I wouldn’t be surprised if there are problems at the left foot but don’t think that’s where the problems originate - I would be looking more at psaos and TFL (particularly on RHS). I think the Hamstring injury if looked at might be more an adductor injury and external rotators to the RHS are probably rock hard along with TFL. I would expect more ankle issues at the LHS if he hasn’t ahd any to date. Hamstrings are probably very flexible but there is probably also a chronic APT which is allowing him get away with it. Orthotics at this stage with no attempt to fix this will only potentially cause more problems. Poor Glutes use is most likely from over use of Hams and good Hams flexibility as I pointed out above… Then again that’s just what I think!

  1. The hamstring pull was on the right hamstring, in the middle of the belly, along the long head of the bicep femoris. I have strained my left hamstring too, in the past!:smiley:

  2. The wear pattern on some of my shoes seems to be on the outter part of the soles, but its the same on both

  3. Adductor tightness… no, not really. Never injured my adductor! No pain in the groin at all!:slight_smile:

  4. Yes, 6 months ago, my i had grade 2 tears in my right hamstring (in the belly initially, and then reinjured it - extension injury, bad rehab!). I 've massaged the shit out of it ever since , my flexibily was awesome -standing gymnastic pike- my strength was ok… back squats below parallel 156kgx6@75kg bw . I thought i had overcome the previous injuries and i was happy that this time, my hamstrings and especially my right one was made of steel! Lol, it seems i was wrong!

  5. No calf/achilles tightness in my life! But a history of medial tibial stress syndrome (shin splints), controllable with arch taping before training and regular massage in the soleus musche in the inside border of the tibia.

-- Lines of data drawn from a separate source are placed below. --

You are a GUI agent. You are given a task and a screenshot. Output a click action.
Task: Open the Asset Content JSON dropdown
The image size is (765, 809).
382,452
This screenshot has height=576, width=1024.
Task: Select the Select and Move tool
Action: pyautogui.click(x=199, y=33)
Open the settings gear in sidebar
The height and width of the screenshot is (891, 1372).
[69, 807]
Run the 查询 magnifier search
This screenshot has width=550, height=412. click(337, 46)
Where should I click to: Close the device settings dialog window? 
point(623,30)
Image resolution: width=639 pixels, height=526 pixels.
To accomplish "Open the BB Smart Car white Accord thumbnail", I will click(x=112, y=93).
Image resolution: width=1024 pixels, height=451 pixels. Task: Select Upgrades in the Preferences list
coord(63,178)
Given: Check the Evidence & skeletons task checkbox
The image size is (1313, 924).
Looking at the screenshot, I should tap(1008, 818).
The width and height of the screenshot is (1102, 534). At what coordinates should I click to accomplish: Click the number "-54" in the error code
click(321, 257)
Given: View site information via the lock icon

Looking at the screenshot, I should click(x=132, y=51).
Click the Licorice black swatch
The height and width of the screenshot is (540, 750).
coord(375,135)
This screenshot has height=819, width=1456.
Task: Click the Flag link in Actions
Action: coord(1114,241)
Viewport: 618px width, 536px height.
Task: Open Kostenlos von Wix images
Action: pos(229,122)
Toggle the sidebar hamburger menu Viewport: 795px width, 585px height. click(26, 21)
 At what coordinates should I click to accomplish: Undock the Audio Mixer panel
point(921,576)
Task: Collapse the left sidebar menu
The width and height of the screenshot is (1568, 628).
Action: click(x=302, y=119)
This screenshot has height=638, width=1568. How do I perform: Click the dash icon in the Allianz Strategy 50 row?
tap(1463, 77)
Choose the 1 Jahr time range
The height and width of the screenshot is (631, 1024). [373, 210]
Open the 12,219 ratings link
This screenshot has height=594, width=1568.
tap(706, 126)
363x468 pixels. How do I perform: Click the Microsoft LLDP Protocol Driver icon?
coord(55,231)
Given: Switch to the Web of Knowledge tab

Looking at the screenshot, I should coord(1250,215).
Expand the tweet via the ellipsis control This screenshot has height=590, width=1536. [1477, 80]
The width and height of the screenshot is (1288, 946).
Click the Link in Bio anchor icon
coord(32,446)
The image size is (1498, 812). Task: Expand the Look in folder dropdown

  6. Low back pain… Oh yes. Definately. L4-L5 bulge months ago, but now i am completely pain free! (the only exercise that bothers me are heavy deadlifts, squats are ok!). And a history of anterior pelvic tilt (chicken or the egg situation)

  7. Core work is through squats (back and front), sprints, and some pelvic tilts on the off days.

  • My psoas are very flexible btw…

Maybe the root cause are my feet, which are affecting my pelvic position causing neural inhibition in the deep core muscles (anterior tilt), therefore altering the firing sequence of the hammies.

My inability to stabilize the pelvis in a neutral position, seems to affect my hamstrings (length-tension relationship maybe). So maybe orthotics could help indirectly… Thoughts?

If you have ATP, stop stretching and worrying about the flexibility of your hamstrings. You are only exacerbating the ATP. In ATP, hamstrings and glutes need strengthening, not flexibility. If your psoas and rectus femoris are flexible, I would look at lower abdominal strength as a cause for the ATP. As well as loosening up your spinal erectors. Look in a mirror from the side view. If you have ATP your butt is sticking out, now pull your pelvis into a neutral position, what muscles did this work? Primarily the lower abdominals.

Your feet aren’t causing a pelvic tilt, the musculature around your pelvis is causing a pelvic tilt.

You can be able to lift a shit load of weight, that doesn’t mean your hamstrings aren’t excessively lengthened (from ATP) and still weak. Same goes for your abdominals. You might be able to support however much weight in a squat yet your lower abdominals aren’t strong enough to hold your pelvis in a neutral position.

Read

http://www.higher-faster-sports.com/noglutes.html

and

Mike Robertson’s “Hips don’t lie” over at t-nation.

EXACTLY

Squatting != core work

Yeah, what I probably have is a sacroiliac joint dysfunction (or Ilium Upslip), and that explains pretty much everything. Notice that my hamstring strains started a year ago, around the time my back was achy…
Before, i would sprint (although to a lower intensity level, i was weaker) with no warm up AT ALL, and have no strains whatsoever… That should tell me sth…

The important thing is that IT IS treatable wth some corrective exercises you can do at home, everytime the SI joint “gets out of place”.